- Task statement -
Of the material below, only the lines from the line containing "Task: Click the Bundle & Save 77% badge" down to the line containing "This screenshot has width=980, height=484." belong in the answer, written out exactly.

- Exercise material -

• • • • •

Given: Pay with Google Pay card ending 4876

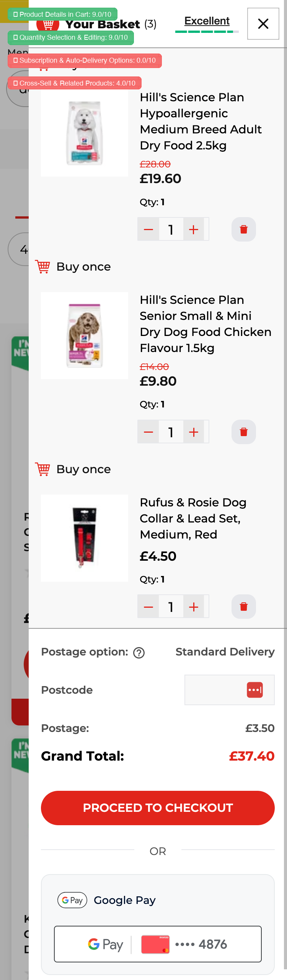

• • • • •

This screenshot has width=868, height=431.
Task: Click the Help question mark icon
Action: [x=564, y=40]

• • • • •

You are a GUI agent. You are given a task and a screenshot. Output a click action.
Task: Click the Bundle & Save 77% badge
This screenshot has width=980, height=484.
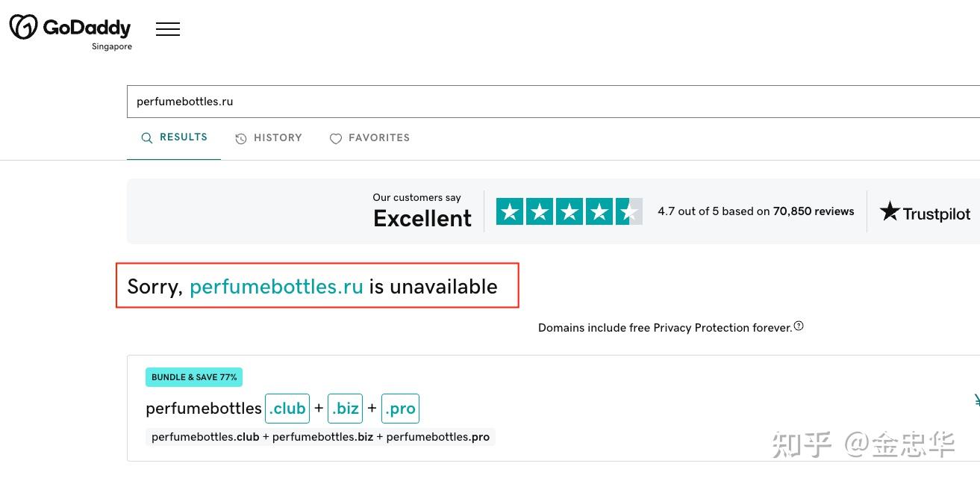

• • • • •

- Worked solution -
Task: Click the Bundle & Save 77% badge
This screenshot has width=980, height=484.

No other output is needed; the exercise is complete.